A number of performance spaces are also available for our research students to book outside the times that they are used for teaching and assessment purposes. These spaces include the Pinter Studio, Rehearsal Rooms 1, 2, and 3, and the dedicated postgraduate Film and Drama Studio in ArtsTwo.
Students in Drama actively disseminate their research nationally and internationally through conferences, symposia, publications, and performances.
Recent conferences and symposia organised or co-organised by our students include Collaborative Doctoral Award Approaches Conference (2008), Gobsmacked (2010), Theatre Translation as Collaboration: Re-Routing Text Through Performance (2010), Between the Past and the Future: Challenging Narratives of Memory in Latin America (2010), The Audience Through Time (2011), LABOUR (2012), Performing Monstrosity in the City (2012), Arts and Belonging in the Americas Today (2013), and Learning to Work (2013). Our students regularly present work at major conferences including PSi, TaPRA, ASTR, and IFTR. They also participate in disciplinary developments, debates, and postgraduate support through IFTR and TaPRA working groups and TaPRA Postgraduate Committee membership.
Our students have published numerous articles, including in Contemporary Theatre Review; Performance Research; Dance Theatre Journal; Journal of Cultural Studies; Memory Studies; Theory, Culture and Society; Journal of Victorian Culture; Journal of Latin American Cultural Studies; Interdisciplinary Studies in the Long Nineteenth Century; Maska; Law Text Culture; Platform; PAJ; TheatreForum; Journal of Media Practice; CTIS Occasional Papers; Polish Theatre Perspectives; Puppet Notebook; Frakcija: Performing Arts Journal; Liminalities; Théâtre/Public; Journal of Catalan Studies; About Performance; Research in Drama Education; New Theatre Quarterly; South African Theatre Journal; Journal of Adaptation in Film & Performance.
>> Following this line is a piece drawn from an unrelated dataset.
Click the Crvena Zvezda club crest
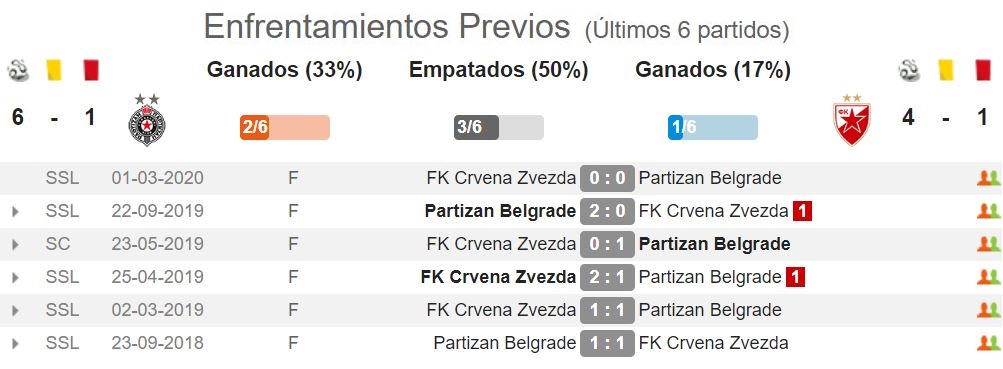1003x369 pixels. (851, 120)
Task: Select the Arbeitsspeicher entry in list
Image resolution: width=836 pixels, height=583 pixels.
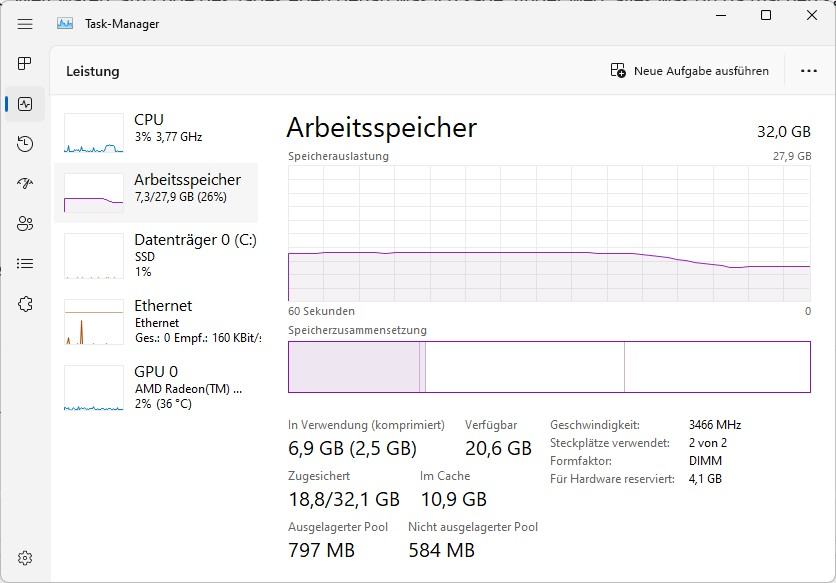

Students have published chapters with Cambridge Scholars Publishing, Maska, Palgrave, Live Art Development Agency, Lexington, Arnolfini, Continuum, University of Wales Press, Intellect, Berghahn, and Project Press.
Our students have performed at numerous venues across the UK and internationally including Oval House, Barbican, Laban, Shunt, Camden People’s Theatre, Sadler’s Wells, Artsadmin, V&A, Chelsea Theatre, Duckie, BAC, Stoke Newington International Airport, Contact (Manchester), Compass Live Art Festival (Leeds), The Basement (Brighton), ANTI Contemporary Art Festival (Finland), SPILL Festival of Performance, Brighton Festival, Soweto Theatre, and Artscape (Cape Town). Plays and performance texts have been published by Oberon and Text and Performance Quarterly, and DVDs issued by the Live Art Development Agency.
Students and graduates also facilitate exchanges between academia, creative industries, community organisations, the public and other bodies in the UK and internationally through: workshop and syllabus development (e.g. for AfroReggae, Performing Medicine, employment in our AHRC Collaborative Doctoral Award partner institutions (e.g. Research and Evaluation Coordinator, Barbican; Audience Researcher, Shakespeare’s Globe; Researcher, Sight & Sound), creating online study and education packs (e.g. LADA, Reading International Solidarity Centre), working with communities (e.g. travellers, LGBTQ youth), Creativeworks London’s PhD in Residence scheme, translations of creative works and articles (e.g. Peter Greenaway, Mohamed Kacimi, Bola Agbaje, Sam Shepard, Jean-Luc Lagarce, Pedro Almodóvar, Virgilio Piñera), arts programming (e.g. IETM, Zagreb), conferences, education and talks (e.g. BFI, Live Festival, Learning to Work), journalism and trade publications (e.g. Around the Globe, La Republica, Vogue Italia, Página 12).